Vale quanto pesa

Segundo estimativas de especialistas, só em 2024, a Vale já perdeu R$ 38 bilhões de valor de mercado

Por Cruzeiro do Sul

O mar de incertezas passa pelo risco de interferência direta do Governo Federal nos rumos da empresa

Milhares de brasileiros são acionistas da Vale. Muitos se tornaram sócios da empresa ao utilizar parte da reserva do Fundo de Garantia por Tempo de Serviço (FGTS) para adquirir os papéis no início do século 21. Nesses mais de 20 anos, as ações se valorizaram muito, o ganho foi bem superior à renda que o trabalhador obteria se deixasse o dinheiro parado só com as correções normais do fundo. Uma vantagem e tanto. Mesmo assim dá uma dor no coração ver o preço das ações da companhia despencarem nos últimos anos.

Quem tinha na reserva cerca de R$ 80 mil reais no primeiro trimestre de 2021, hoje deve ter perto de R$ 50 mil.
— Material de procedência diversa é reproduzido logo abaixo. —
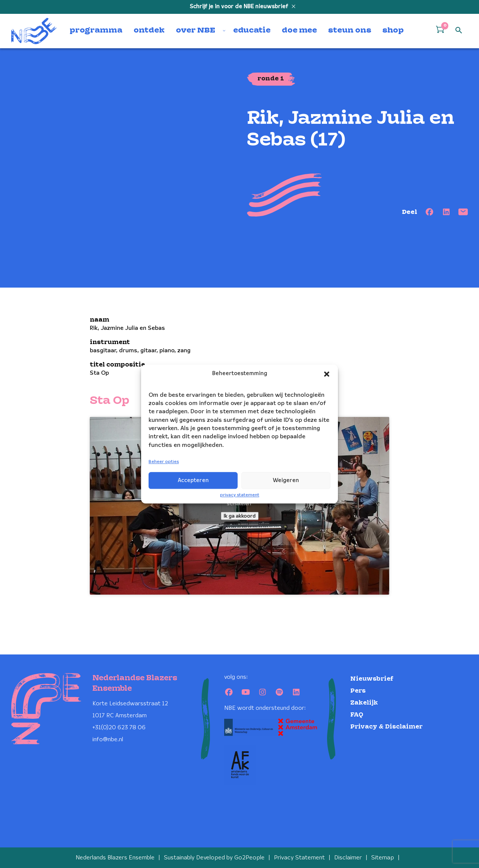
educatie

Uma má notícia principalmente para quem está perto da aposentadoria e pretende sacar esse dinheiro. A dúvida, nesse momento, é saber até quando as ações vão desabar.
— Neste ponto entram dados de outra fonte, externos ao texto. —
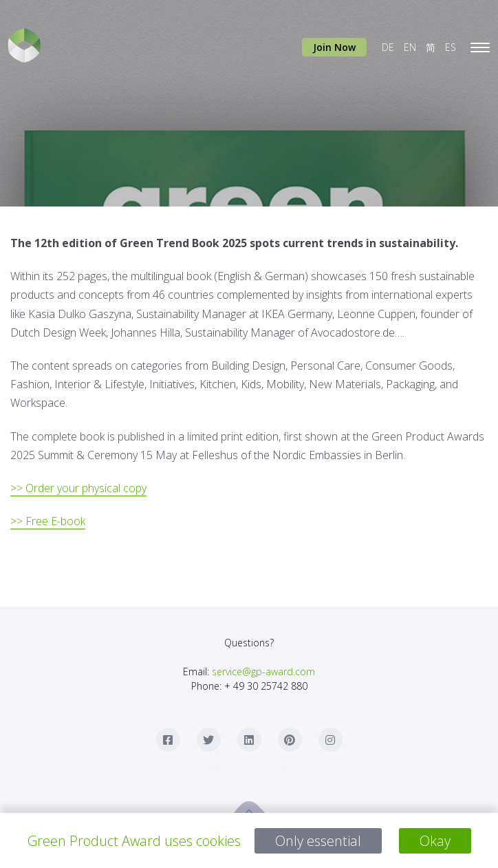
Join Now (334, 47)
O mar de incertezas passa pelo risco de interferência direta do Governo Federal nos rumos da empresa. A simples intenção de nomear o economista e ex-ministro dos governos do Partido dos Trabalhadores, Guido Mantega, a um cargo no Conselho já provocou sérios rumores no mercado financeiro. A Bolsa de Valores não perdoou a atitude de pressão estatal e os papéis se desvalorizaram. Desde o início do ano, no meio de tantos boatos, a queda passou dos 11%.

Segundo estimativas de especialistas, só em 2024, a Vale já perdeu R$ 38 bilhões de valor de mercado. É claro que a ameaça de intervenção do Governo não provocou todo esse desastre. Outros fatores também contribuíram. O preço do minério de ferro anda em baixa, principalmente pela redução da demanda da China, que vem crescendo menos que o esperado. A possibilidade de troca de comando na empresa é outro complicador.
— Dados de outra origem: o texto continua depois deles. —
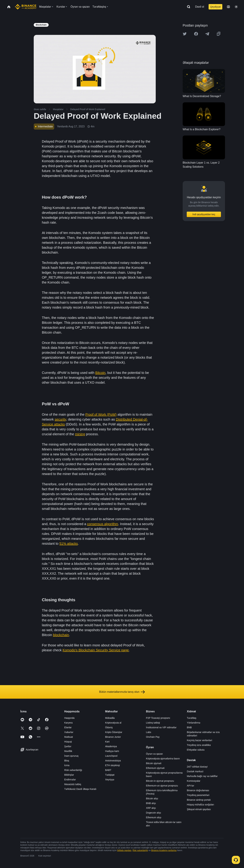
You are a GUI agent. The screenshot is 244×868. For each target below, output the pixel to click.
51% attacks (69, 544)
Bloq (66, 761)
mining (80, 434)
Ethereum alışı (154, 817)
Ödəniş (109, 727)
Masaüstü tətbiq (73, 784)
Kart (107, 742)
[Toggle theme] (236, 7)
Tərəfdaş (192, 718)
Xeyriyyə (109, 779)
Somado a tudo isso, a notícia de que a Justiça Federal condenou a mineradora, a BHP e a Samarco a pagar uma multa de R$ 47,6 bilhões como indenização por danos morais coletivos causados pelo rompimento da barragem de Fundão, em Mariana (MG), em 2015, azedou ainda mais os ânimos. Isso sem falar na tragédia de Brumadinho, que é outro capítulo à parte e anda vai render muitos dissabores para a empresa e para os acionistas.

A semana que vem ainda vai ser de muita turbulência para a Vale. O conselho de administração da mineradora (CA) vai se reunir para discutir a permanência de Eduardo Bartolomeo na presidência da empresa. Os executivos vão ter que analisar o desempenho do CEO e decidir se recomendam que ele fique no cargo ou seja substituído.

Bartolomeo teve um início difícil no comando da empresa e, aos poucos, foi mostrando seu valor e as coisas se acalmaram um pouco. A percepção que se tem agora é que não seria de todo mal que ele mantivesse a posição.

A troca de comando, nesse momento de grandes dificuldades globais, demandaria um esforço enorme para a Vale, o que poderia prejudicar, ainda mais, os resultados. Quanto mais tempo as incertezas permanecerem, pior o cenário.

O problema maior que o CEO enfrenta hoje não está no campo administrativo e sim na pressão do Governo, verbalizada pelo ministro das Minas e Energia, Alexandre Silveira, sobre os conselheiros. O Planalto deseja o afastamento de Bartolomeo para abrir uma vaga que seria possivelmente ocupada por Guido Mantega. Só que a articulação deu tão errado, que o próprio ex-ministro deve anunciar sua retirada de qualquer disputa.

Enquanto as brigas pelo poder seguem nos bastidores da Vale e da Brasília, quem sofre é o pequeno investidor. Pessoas que apostaram parte de suas reservas do FGTS num programa que tinha tudo para dar certo e que agora é posto em dúvida.

A antipatia e má vontade que o Partido dos Trabalhadores tem pelas privatizações feitas por outros governos é tanta que não basta tentar sabotá-las. É necessário também causar prejuízo a muitos brasileiros, a maioria simples trabalhadores assalariados.